Back in high school, I had a few rules about the car stereo: No Ozzy Osbourne. No AC/DC. If they came on the radio, I'd change the station no matter how my passengers felt. I sucked it up and willingly went to an AC/DC concert years later as a favor to a friend; she wanted to photograph them for the magazine we both worked for, so I agreed to review the show, but that still didn't violate the car rule.
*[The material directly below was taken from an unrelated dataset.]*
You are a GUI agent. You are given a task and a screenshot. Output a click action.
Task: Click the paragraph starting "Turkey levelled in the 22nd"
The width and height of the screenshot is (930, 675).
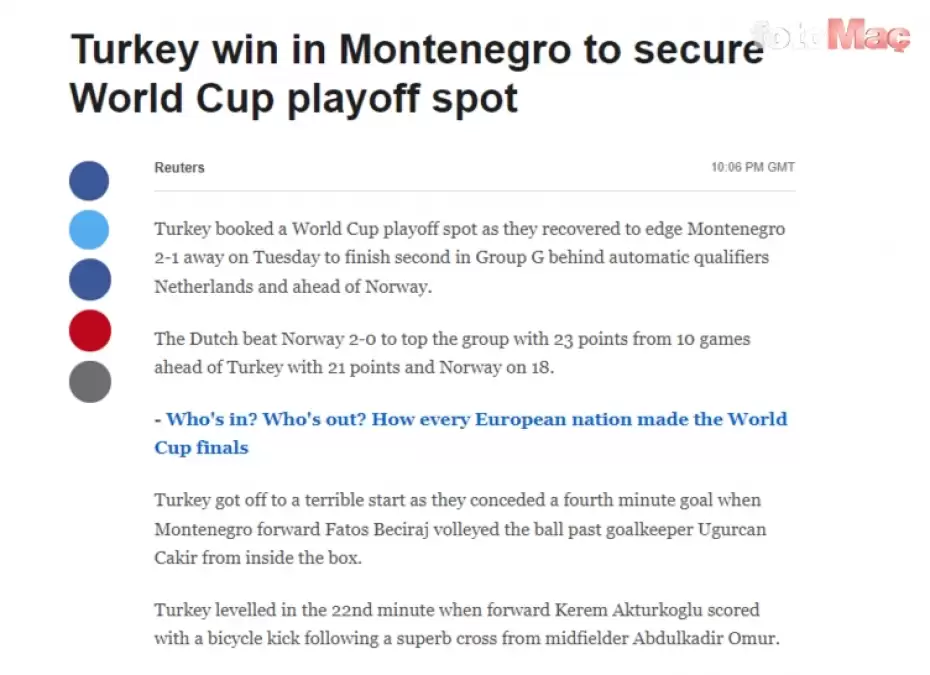(466, 623)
Now I've got a toddler son who is both crazy about trains and will
request that I sing even the shortest snippet of a song again and
again. When he was enthusing about a train when we were driving
recently, I sang the one-line chorus of Ozzy's "Crazy Train," which I
had to fake in parts, "We're going (mumble mumble) rails of the crazy
train." He demanded, "Again," over and over. I obliged a few times
since he is irresistibly charming. Then I tried switching to "I've Been
Working on the Railroad," but he responded, "Crazy Train," and
continued to request it. So I broke down and borrowed an Ozzy CD from
the library so I could play him the whole song, which I've already done
twice, much to his delight.
I've decided to use "Crazy Train" as the starting point for a mix CD
for him, "Train Tracks." I'll fill it with lots of songs about trains,
especially ones that are not obviously appropriate for a toddler, like
"5:15" by the Who and Love & Rockets' "Kundalini Express." I'm just
following the High Fidelity
definition of true selfless love: when you make a mix of songs the
other person will like instead of what you think they should like,
although I'll still skip "Casey Jones" by the Grateful Dead.